EXCERPTED PASSAGE:
● ● ● ●
This is a static archive of our old Q&A Site. Please post any new questions and answers at ask.wireshark.org.

How much data was sent by cloud webservice?

0

Hi,

I am running an HTTP restful data API) using a cloud based solution. I want to verify the data usage i.e. traffic out of the cloud (I am only charged for data sent out from the cloud. No charge you data going into the cloud).

The reason I am doing this is that I do not trust the billing data from the cloud provider.

So my plan is to use dumpcap to capture all traffic and then analyse the logfiles for a 24h period (the scary bit is that I have four instances serving data and each generate ~15GB of dumpcap logfiles per 24h). This is my capture command: D:\Progra~1\Wireshark\dumpcap -i \Device\NPF_{I/F DETAILS REMOVED} -b filesize:256000 -b files:600 -w c:\Wireshark\packets.cap

Apart from the quantities of data I am not quite sure how to filter out and only get the traffic going out and in the end get the total GB of data.

Any advice will be welcome!

asked 08 Aug '13, 04:24

APIshark's gravatar image

APIshark
1112
accept rate: 0%


One Answer:

2

Apart from the quantities of data I am not quite sure how to filter out and only get the traffic going out and in the end get the total GB of data.

First of all, I'm not sure if Wireshark is the ideal tool for such an analysis (amount of data, etc.).

I would probably go a different route if I had to analyze the traffic. Maybe I would enable SNMP on the servers and poll the interface stats (in/out packets and bytes) for a first and rough overview about the amount of data. Maybe the Windows Perfmon tool is also useful.

Anyway, if you want to do it with Wireshark, you can do it like this.

Do not record the full frame, as that will generate too much data and you don't need the payload, just the information about the length of the frame. Hence, please call dumpcap with the option -s 100 (snap length). This will only record the first 100 bytes of a frame, IP/TCP/UDP header + some payload data, just in case...

After you have finished the capture process, you need a script that walks through all file names and calls tshark with each file. Please use your preferred scripting tool on windows (perl, python, shell, poweshell, etc.).

tshark -nr input_0001.pcap -q -z conv,ip > output_0001.txt

The conv module will print the amount of packets and bytes in either direction for each IP conversations. Save this output for each pcap file and then parse the output files with a second script to extract the total amount of data sent by your server(s).

Regards
Kurt

answered 08 Aug '13, 05:48

Kurt%20Knochner's gravatar image

Kurt Knochner ♦
24.8k1039237
accept rate: 15%

Hi Kurt,

Thank you for the very helpful answer!
● ● ● ●
DATASET:
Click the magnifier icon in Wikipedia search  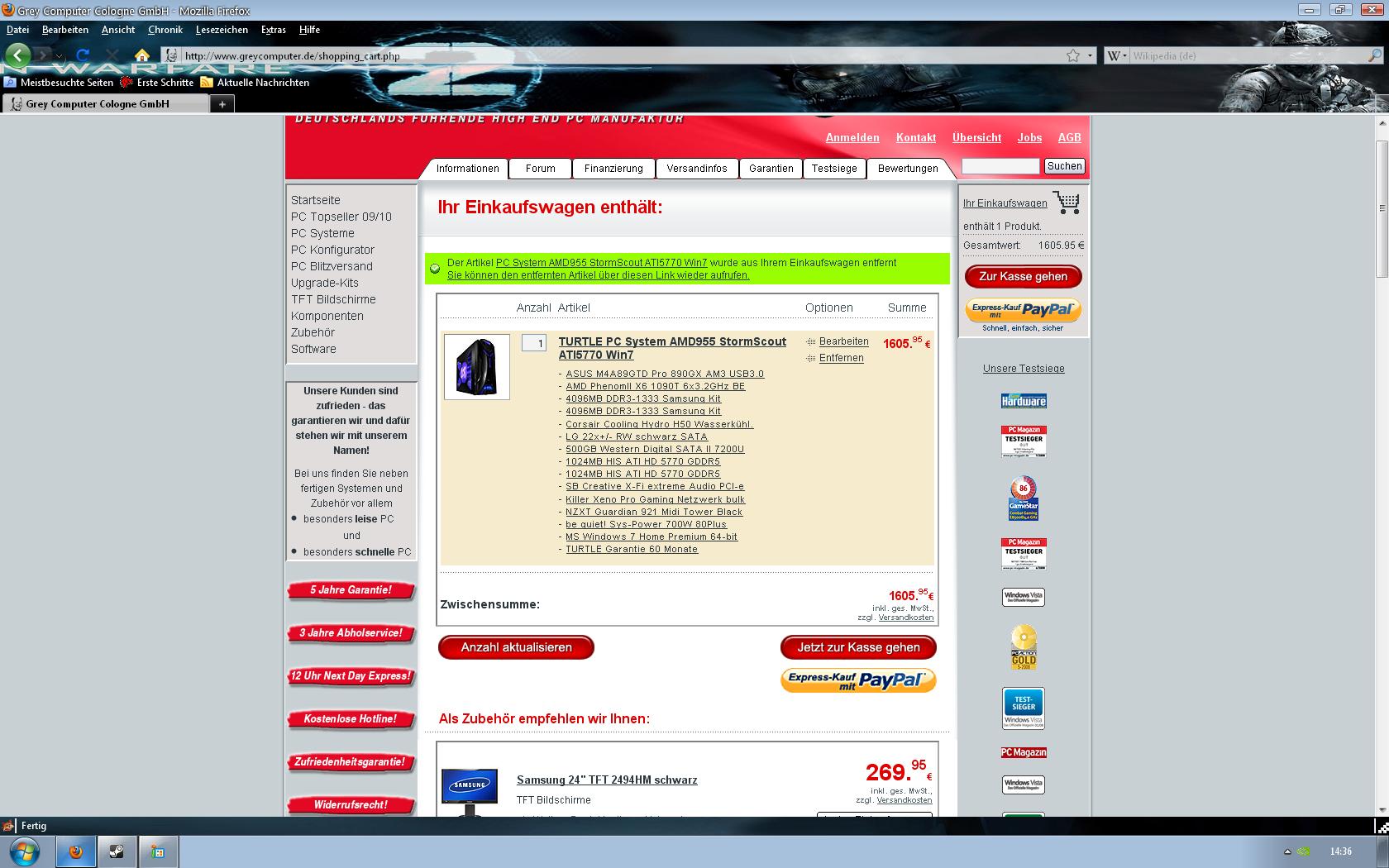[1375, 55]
● ● ● ●
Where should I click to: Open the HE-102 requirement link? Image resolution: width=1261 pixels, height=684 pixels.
● ● ● ●
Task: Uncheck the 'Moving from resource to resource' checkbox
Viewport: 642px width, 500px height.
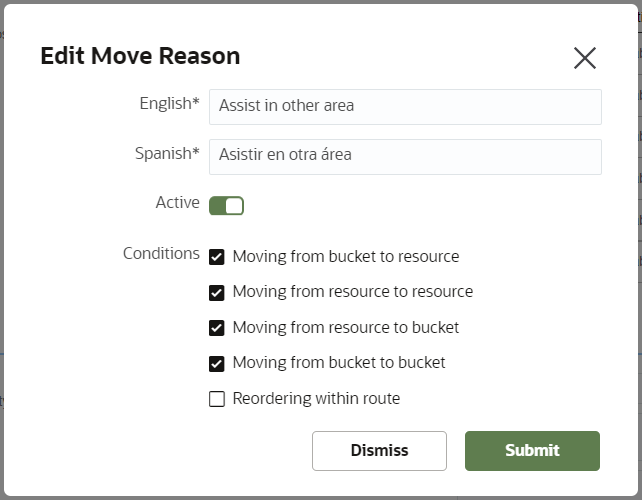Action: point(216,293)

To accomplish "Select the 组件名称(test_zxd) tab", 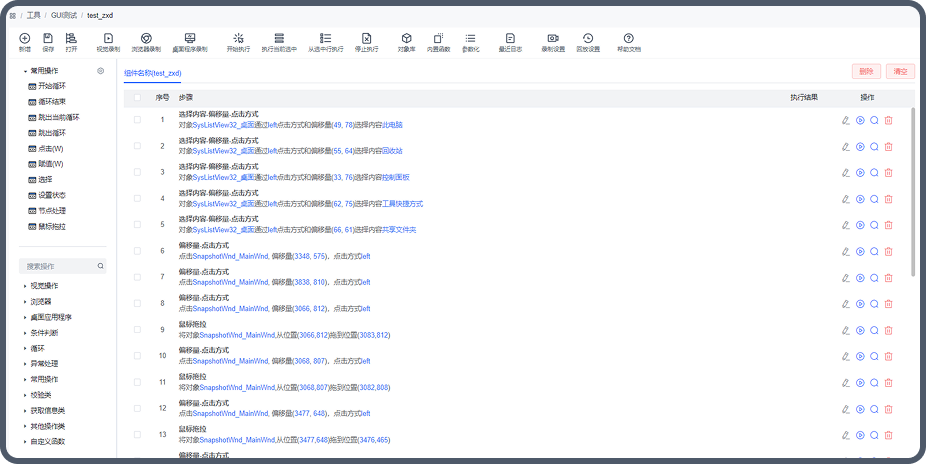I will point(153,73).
● ● ● ●
Carry the forum thread on measuring outbound cloud traffic with dumpcap forward from the point where it stops. The records were taken from a different source.

I have collected the data and done what you asked me to do with tshark. I get the following output (not included the last 3 columns and replaced some IP info with x),

                           |       <-      | |       ->      | |
                           | Frames  Bytes | | Frames  Bytes | |

168.xx.xx.xx <-> 10.xxx.xxx.26 20418 162450590 168380 229742169
... ...

So the 10.xxx.xxx.26 address is the web service IP from where I want to calculate outgoing data (it send data to the user) and it appears in both the IP address columns. In the 1st column I look for the .26 address and wherever it appears I sum the data in the 4th (->) column. Similar for the 2nd column where it appears I sum the data in the 3rd (<-) column.

Can you please confirm this is correct?

However since this is a Cloud installation there are several internal private addresses (10.) and a couple of public address where traffic is sent to. None of these count as external chargeable traffic so I am excluding all those by subtracting that data. For example the internal address 10.119.242.129 is receiving traffic from the .26 (web service) so in the 1st column I look for the 10.119.242.129 address and wherever it appears I take the data in the 3rd (<-) column and subtract it from the data I calculated going out (first paragraph above). Similar for the 2nd column where it appears I take the data in the 4th (->) column.

The result is very close to what I expected.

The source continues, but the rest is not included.